We, too, have concerns about the impact of the shutdown — or what may be better termed a “slow-down” — but we also foresee positive opportunities to shift the way we conduct science to focus more on rigor. In light of the anxiety that changes to our work environment have caused, it is particularly important to identify and highlight some of these advantages. We outline them below.
Electronic Data Collection and Management
When laboratories reopen, many scientists will realize that opportunities for remote data analysis will continue. This trend will emphasize the importance of electronic data, which can improve accuracy, interpretation, data sharing, and meta-analyses.
Barriers based on what has been routine in the past will be overcome by necessity, accelerating the move to electronic platforms. The move to electronic data storage will boost transparency and potentially enhance the ability of others to replicate studies.
In addition, as PIs with many other job responsibilities, we often have been left to report on data after trainees have moved on to the next step in their career and no longer have time to write up the manuscripts. Now that trainees themselves are working with their data files strictly remotely, the rigor of data record-keeping and file management may improve, leading to greater productivity and moving the field toward more rigorous data management.
Updated Methods of Data Analysis
Another impact on scientific rigor we’ve encountered is that trainees now have time to invest in exploring and testing more rigorous, unbiased methods of analysis.
Under the pressure of time while conducting experiments, it is easier to default to methods already implemented in the laboratory, but some of these may not meet current standards and recommendations for rigorous analysis. The fact that many of these methods are not available outside of the lab has catalyzed the adoption of rigorous, unbiased methods that have been developed in recent years.
Now is the perfect time to implement these methods. It’s also a good time to refresh ones about rigor in every aspect of the research process, minimizing bias, and platforms for open data sharing.
Improved Approaches for Future Research
Another notable impact of the slow-down may be that trainees will strengthen plans for future research by basing proposals on informed rationales and improved approaches. Even though current research productivity may be hindered or reduced, the growth of trainees toward independent careers may in fact be enhanced.
Consider all of the additional time we may have to focus on tasks that normally, we’d squeeze in between experimentation and data collection. Trainees now have time to expand their scientific knowledge by conducting extensive literature searches and reading the primary literature as well as the latest reviews.
Another way to spend this time is by attending virtual conferences and other events. SfN has responded by offering on-demand webinars, lightning talks, and more, while other organizations have produced webinars on new techniques and tools that may inspire approaches for future research.
By seeking information about current standards of scientific rigor and empowering themselves to further enhance rigor and transparency of research, trainees more than ever will have a major role to play in leading those efforts.

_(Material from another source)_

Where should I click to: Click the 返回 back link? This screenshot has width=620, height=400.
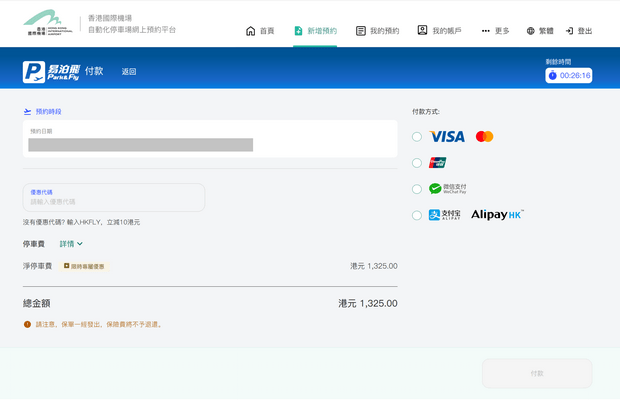(x=129, y=72)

An Opportunity to Enhance Rigor Overall
When finally we are able to relaunch our laboratory research, there very likely will be a temporary new normal involving requirements for physical distancing, working in shifts to minimize occupancy, and/or working alone rather than as a group. Transitioning back to life in the lab will take time, and scientists at all levels must recognize and manage negative feelings resulting from the perceived need to “catch up.”
This transition will be a time to maintain and even enhance standards of scientific rigor and transparency. If we do it right — remembering fundamentals of random assignment, pre-determination of “n” for robust statistics, blinded analyses, data collection using unbiased techniques, and proper statistical analyses — we’ll save ourselves the time it would take to correct mistakes.
Until then, developing knowledge about data collection and management, rigorous research methods, and scientific rigor as a whole has the benefit of making everyone a better and more effective scientist.